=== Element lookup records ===
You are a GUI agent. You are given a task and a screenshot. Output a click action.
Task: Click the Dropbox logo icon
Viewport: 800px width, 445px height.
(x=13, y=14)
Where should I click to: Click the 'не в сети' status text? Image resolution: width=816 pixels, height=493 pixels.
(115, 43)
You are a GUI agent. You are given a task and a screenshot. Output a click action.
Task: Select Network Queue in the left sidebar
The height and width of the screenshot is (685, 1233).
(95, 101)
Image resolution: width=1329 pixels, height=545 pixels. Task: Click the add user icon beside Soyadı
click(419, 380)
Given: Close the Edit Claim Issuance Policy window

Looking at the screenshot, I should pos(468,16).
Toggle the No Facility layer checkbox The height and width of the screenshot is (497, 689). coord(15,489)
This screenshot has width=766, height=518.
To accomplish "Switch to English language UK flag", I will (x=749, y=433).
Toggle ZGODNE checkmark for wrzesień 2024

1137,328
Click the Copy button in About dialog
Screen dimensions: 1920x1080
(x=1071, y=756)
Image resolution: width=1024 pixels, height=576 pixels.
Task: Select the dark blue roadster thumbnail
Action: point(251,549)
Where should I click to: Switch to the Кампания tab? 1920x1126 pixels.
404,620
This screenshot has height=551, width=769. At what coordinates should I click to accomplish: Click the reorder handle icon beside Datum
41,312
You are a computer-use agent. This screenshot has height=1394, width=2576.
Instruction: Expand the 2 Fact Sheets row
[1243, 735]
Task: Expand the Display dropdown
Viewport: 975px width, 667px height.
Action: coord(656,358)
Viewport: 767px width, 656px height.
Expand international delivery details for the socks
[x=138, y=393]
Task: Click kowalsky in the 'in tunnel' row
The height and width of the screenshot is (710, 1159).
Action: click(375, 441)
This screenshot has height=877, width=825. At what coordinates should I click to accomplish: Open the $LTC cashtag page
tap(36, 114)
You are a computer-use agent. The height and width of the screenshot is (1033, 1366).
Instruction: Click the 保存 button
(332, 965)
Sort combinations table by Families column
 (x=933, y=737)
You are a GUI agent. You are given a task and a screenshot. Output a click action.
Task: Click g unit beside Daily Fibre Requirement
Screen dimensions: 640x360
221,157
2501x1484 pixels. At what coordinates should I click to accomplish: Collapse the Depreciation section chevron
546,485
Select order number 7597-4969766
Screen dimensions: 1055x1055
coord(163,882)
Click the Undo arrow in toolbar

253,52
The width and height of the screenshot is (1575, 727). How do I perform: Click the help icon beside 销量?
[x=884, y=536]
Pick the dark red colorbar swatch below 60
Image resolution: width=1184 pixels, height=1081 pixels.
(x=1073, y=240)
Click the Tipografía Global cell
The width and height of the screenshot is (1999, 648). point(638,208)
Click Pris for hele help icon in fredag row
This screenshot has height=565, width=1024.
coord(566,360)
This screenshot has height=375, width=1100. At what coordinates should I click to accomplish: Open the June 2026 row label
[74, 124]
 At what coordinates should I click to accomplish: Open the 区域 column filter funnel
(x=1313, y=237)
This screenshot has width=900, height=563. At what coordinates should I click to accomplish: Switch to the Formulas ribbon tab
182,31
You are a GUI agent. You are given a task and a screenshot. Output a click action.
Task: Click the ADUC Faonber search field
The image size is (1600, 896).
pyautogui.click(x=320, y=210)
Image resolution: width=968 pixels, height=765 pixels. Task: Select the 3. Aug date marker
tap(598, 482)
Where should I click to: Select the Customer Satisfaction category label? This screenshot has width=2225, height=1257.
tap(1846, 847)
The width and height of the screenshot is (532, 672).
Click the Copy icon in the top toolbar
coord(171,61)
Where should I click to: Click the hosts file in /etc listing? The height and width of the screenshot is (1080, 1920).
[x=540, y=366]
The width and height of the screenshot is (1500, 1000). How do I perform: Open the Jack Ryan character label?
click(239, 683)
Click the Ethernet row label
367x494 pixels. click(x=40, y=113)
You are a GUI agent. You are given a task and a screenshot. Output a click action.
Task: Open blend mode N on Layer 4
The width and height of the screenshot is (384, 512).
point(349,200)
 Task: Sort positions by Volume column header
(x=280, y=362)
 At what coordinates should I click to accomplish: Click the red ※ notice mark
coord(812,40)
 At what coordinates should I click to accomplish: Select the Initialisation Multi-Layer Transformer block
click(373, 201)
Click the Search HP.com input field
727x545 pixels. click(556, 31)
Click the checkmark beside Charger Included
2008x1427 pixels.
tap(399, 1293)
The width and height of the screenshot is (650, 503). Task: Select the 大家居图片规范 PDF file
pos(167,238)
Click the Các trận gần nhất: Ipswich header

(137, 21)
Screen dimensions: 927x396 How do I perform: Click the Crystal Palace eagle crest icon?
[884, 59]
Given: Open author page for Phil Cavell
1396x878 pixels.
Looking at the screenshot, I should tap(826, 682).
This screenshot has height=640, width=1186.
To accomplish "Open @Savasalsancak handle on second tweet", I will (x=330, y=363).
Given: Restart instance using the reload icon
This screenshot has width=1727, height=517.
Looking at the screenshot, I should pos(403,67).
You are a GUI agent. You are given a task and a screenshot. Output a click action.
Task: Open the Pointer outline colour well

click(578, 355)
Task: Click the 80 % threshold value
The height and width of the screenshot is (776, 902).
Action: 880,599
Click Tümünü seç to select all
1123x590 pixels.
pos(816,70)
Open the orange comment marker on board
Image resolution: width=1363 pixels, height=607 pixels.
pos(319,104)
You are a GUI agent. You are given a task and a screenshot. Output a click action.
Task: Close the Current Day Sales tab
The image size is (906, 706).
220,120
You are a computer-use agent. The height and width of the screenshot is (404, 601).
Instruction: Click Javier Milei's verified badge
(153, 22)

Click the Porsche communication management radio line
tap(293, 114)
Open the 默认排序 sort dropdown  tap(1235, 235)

=== Problem statement ===
Copy out every line of the items above without changing a character.

=== Solved problem ===
You are a GUI agent. You are given a task and a screenshot. Output a click action.
Task: Click the Dropbox logo icon
Viewport: 800px width, 445px height.
(x=13, y=14)
Where should I click to: Click the 'не в сети' status text? Image resolution: width=816 pixels, height=493 pixels.
(115, 43)
You are a GUI agent. You are given a task and a screenshot. Output a click action.
Task: Select Network Queue in the left sidebar
The height and width of the screenshot is (685, 1233).
(95, 101)
Image resolution: width=1329 pixels, height=545 pixels. Task: Click the add user icon beside Soyadı
click(419, 380)
Given: Close the Edit Claim Issuance Policy window

Looking at the screenshot, I should pos(468,16).
Toggle the No Facility layer checkbox The height and width of the screenshot is (497, 689). coord(15,489)
This screenshot has width=766, height=518.
To accomplish "Switch to English language UK flag", I will (x=749, y=433).
Toggle ZGODNE checkmark for wrzesień 2024

1137,328
Click the Copy button in About dialog
Screen dimensions: 1920x1080
(x=1071, y=756)
Image resolution: width=1024 pixels, height=576 pixels.
Task: Select the dark blue roadster thumbnail
Action: point(251,549)
Where should I click to: Switch to the Кампания tab? 1920x1126 pixels.
404,620
This screenshot has height=551, width=769. At what coordinates should I click to accomplish: Click the reorder handle icon beside Datum
41,312
You are a computer-use agent. This screenshot has height=1394, width=2576.
Instruction: Expand the 2 Fact Sheets row
[1243, 735]
Task: Expand the Display dropdown
Viewport: 975px width, 667px height.
Action: coord(656,358)
Viewport: 767px width, 656px height.
Expand international delivery details for the socks
[x=138, y=393]
Task: Click kowalsky in the 'in tunnel' row
The height and width of the screenshot is (710, 1159).
Action: click(375, 441)
This screenshot has height=877, width=825. At what coordinates should I click to accomplish: Open the $LTC cashtag page
tap(36, 114)
You are a computer-use agent. The height and width of the screenshot is (1033, 1366).
Instruction: Click the 保存 button
(332, 965)
Sort combinations table by Families column
 (x=933, y=737)
You are a GUI agent. You are given a task and a screenshot. Output a click action.
Task: Click g unit beside Daily Fibre Requirement
Screen dimensions: 640x360
221,157
2501x1484 pixels. At what coordinates should I click to accomplish: Collapse the Depreciation section chevron
546,485
Select order number 7597-4969766
Screen dimensions: 1055x1055
coord(163,882)
Click the Undo arrow in toolbar

253,52
The width and height of the screenshot is (1575, 727). How do I perform: Click the help icon beside 销量?
[x=884, y=536]
Pick the dark red colorbar swatch below 60
Image resolution: width=1184 pixels, height=1081 pixels.
(x=1073, y=240)
Click the Tipografía Global cell
The width and height of the screenshot is (1999, 648). point(638,208)
Click Pris for hele help icon in fredag row
This screenshot has height=565, width=1024.
coord(566,360)
This screenshot has height=375, width=1100. At what coordinates should I click to accomplish: Open the June 2026 row label
[74, 124]
 At what coordinates should I click to accomplish: Open the 区域 column filter funnel
(x=1313, y=237)
This screenshot has width=900, height=563. At what coordinates should I click to accomplish: Switch to the Formulas ribbon tab
182,31
You are a GUI agent. You are given a task and a screenshot. Output a click action.
Task: Click the ADUC Faonber search field
The image size is (1600, 896).
pyautogui.click(x=320, y=210)
Image resolution: width=968 pixels, height=765 pixels. Task: Select the 3. Aug date marker
tap(598, 482)
Where should I click to: Select the Customer Satisfaction category label? This screenshot has width=2225, height=1257.
tap(1846, 847)
The width and height of the screenshot is (532, 672).
Click the Copy icon in the top toolbar
coord(171,61)
Where should I click to: Click the hosts file in /etc listing? The height and width of the screenshot is (1080, 1920).
[x=540, y=366]
The width and height of the screenshot is (1500, 1000). How do I perform: Open the Jack Ryan character label?
click(239, 683)
Click the Ethernet row label
367x494 pixels. click(x=40, y=113)
You are a GUI agent. You are given a task and a screenshot. Output a click action.
Task: Open blend mode N on Layer 4
The width and height of the screenshot is (384, 512).
point(349,200)
 Task: Sort positions by Volume column header
(x=280, y=362)
 At what coordinates should I click to accomplish: Click the red ※ notice mark
coord(812,40)
 At what coordinates should I click to accomplish: Select the Initialisation Multi-Layer Transformer block
click(373, 201)
Click the Search HP.com input field
727x545 pixels. click(556, 31)
Click the checkmark beside Charger Included
2008x1427 pixels.
tap(399, 1293)
The width and height of the screenshot is (650, 503). Task: Select the 大家居图片规范 PDF file
pos(167,238)
Click the Các trận gần nhất: Ipswich header

(137, 21)
Screen dimensions: 927x396 How do I perform: Click the Crystal Palace eagle crest icon?
[884, 59]
Given: Open author page for Phil Cavell
1396x878 pixels.
Looking at the screenshot, I should tap(826, 682).
This screenshot has height=640, width=1186.
To accomplish "Open @Savasalsancak handle on second tweet", I will (x=330, y=363).
Given: Restart instance using the reload icon
This screenshot has width=1727, height=517.
Looking at the screenshot, I should pos(403,67).
You are a GUI agent. You are given a task and a screenshot. Output a click action.
Task: Open the Pointer outline colour well

click(578, 355)
Task: Click the 80 % threshold value
The height and width of the screenshot is (776, 902).
Action: 880,599
Click Tümünü seç to select all
1123x590 pixels.
pos(816,70)
Open the orange comment marker on board
Image resolution: width=1363 pixels, height=607 pixels.
pos(319,104)
You are a GUI agent. You are given a task and a screenshot. Output a click action.
Task: Close the Current Day Sales tab
The image size is (906, 706).
220,120
You are a computer-use agent. The height and width of the screenshot is (404, 601).
Instruction: Click Javier Milei's verified badge
(153, 22)

Click the Porsche communication management radio line
tap(293, 114)
Open the 默认排序 sort dropdown  tap(1235, 235)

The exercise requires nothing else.